== DOCUMENTS DE TRAVAIL ==
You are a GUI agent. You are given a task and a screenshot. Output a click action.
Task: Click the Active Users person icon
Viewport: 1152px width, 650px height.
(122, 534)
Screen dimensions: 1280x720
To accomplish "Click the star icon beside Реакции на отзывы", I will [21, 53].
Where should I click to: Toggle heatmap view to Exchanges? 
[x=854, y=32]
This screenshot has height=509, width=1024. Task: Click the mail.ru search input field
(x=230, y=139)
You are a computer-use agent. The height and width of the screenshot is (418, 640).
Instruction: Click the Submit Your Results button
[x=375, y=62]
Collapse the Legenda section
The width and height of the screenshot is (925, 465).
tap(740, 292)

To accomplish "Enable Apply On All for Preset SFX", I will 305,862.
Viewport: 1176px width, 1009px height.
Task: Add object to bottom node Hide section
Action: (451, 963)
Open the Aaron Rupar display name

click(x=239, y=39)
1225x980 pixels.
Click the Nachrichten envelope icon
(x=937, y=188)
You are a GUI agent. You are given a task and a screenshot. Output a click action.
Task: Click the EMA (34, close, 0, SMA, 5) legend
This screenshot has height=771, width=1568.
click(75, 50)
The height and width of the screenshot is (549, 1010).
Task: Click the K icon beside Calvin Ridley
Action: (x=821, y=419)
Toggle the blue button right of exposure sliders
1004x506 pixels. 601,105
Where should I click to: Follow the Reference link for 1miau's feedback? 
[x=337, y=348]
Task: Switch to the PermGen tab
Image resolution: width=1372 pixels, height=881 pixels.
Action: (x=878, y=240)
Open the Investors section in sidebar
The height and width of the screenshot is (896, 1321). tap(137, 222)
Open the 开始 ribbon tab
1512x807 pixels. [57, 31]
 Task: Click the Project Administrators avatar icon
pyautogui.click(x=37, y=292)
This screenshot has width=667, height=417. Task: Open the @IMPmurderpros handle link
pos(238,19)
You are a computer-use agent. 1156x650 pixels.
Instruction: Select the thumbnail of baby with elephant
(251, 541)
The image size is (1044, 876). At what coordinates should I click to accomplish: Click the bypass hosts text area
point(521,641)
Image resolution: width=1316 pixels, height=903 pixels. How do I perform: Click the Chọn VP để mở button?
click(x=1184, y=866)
===
CONSIGNE:
Transformez l'ensemble des lignes de la liste ci-dessus en une énumération numérotée, sans reprendre les lignes vides.

RÉPONSE ATTENDUE:
1. You are a GUI agent. You are given a task and a screenshot. Output a click action.
2. Task: Click the Active Users person icon
3. Viewport: 1152px width, 650px height.
4. (122, 534)
5. Screen dimensions: 1280x720
6. To accomplish "Click the star icon beside Реакции на отзывы", I will [21, 53].
7. Where should I click to: Toggle heatmap view to Exchanges? 
8. [x=854, y=32]
9. This screenshot has height=509, width=1024. Task: Click the mail.ru search input field
10. (x=230, y=139)
11. You are a computer-use agent. The height and width of the screenshot is (418, 640).
12. Instruction: Click the Submit Your Results button
13. [x=375, y=62]
14. Collapse the Legenda section
15. The width and height of the screenshot is (925, 465).
16. tap(740, 292)
17. To accomplish "Enable Apply On All for Preset SFX", I will 305,862.
18. Viewport: 1176px width, 1009px height.
19. Task: Add object to bottom node Hide section
20. Action: (451, 963)
21. Open the Aaron Rupar display name
22. click(x=239, y=39)
23. 1225x980 pixels.
24. Click the Nachrichten envelope icon
25. (x=937, y=188)
26. You are a GUI agent. You are given a task and a screenshot. Output a click action.
27. Task: Click the EMA (34, close, 0, SMA, 5) legend
28. This screenshot has height=771, width=1568.
29. click(75, 50)
30. The height and width of the screenshot is (549, 1010).
31. Task: Click the K icon beside Calvin Ridley
32. Action: (x=821, y=419)
33. Toggle the blue button right of exposure sliders
34. 1004x506 pixels. 601,105
35. Where should I click to: Follow the Reference link for 1miau's feedback? 
36. [x=337, y=348]
37. Task: Switch to the PermGen tab
38. Image resolution: width=1372 pixels, height=881 pixels.
39. Action: (x=878, y=240)
40. Open the Investors section in sidebar
41. The height and width of the screenshot is (896, 1321). tap(137, 222)
42. Open the 开始 ribbon tab
43. 1512x807 pixels. [57, 31]
44.  Task: Click the Project Administrators avatar icon
45. pyautogui.click(x=37, y=292)
46. This screenshot has width=667, height=417. Task: Open the @IMPmurderpros handle link
47. pos(238,19)
48. You are a computer-use agent. 1156x650 pixels.
49. Instruction: Select the thumbnail of baby with elephant
50. (251, 541)
51. The image size is (1044, 876). At what coordinates should I click to accomplish: Click the bypass hosts text area
52. point(521,641)
53. Image resolution: width=1316 pixels, height=903 pixels. How do I perform: Click the Chọn VP để mở button?
54. click(x=1184, y=866)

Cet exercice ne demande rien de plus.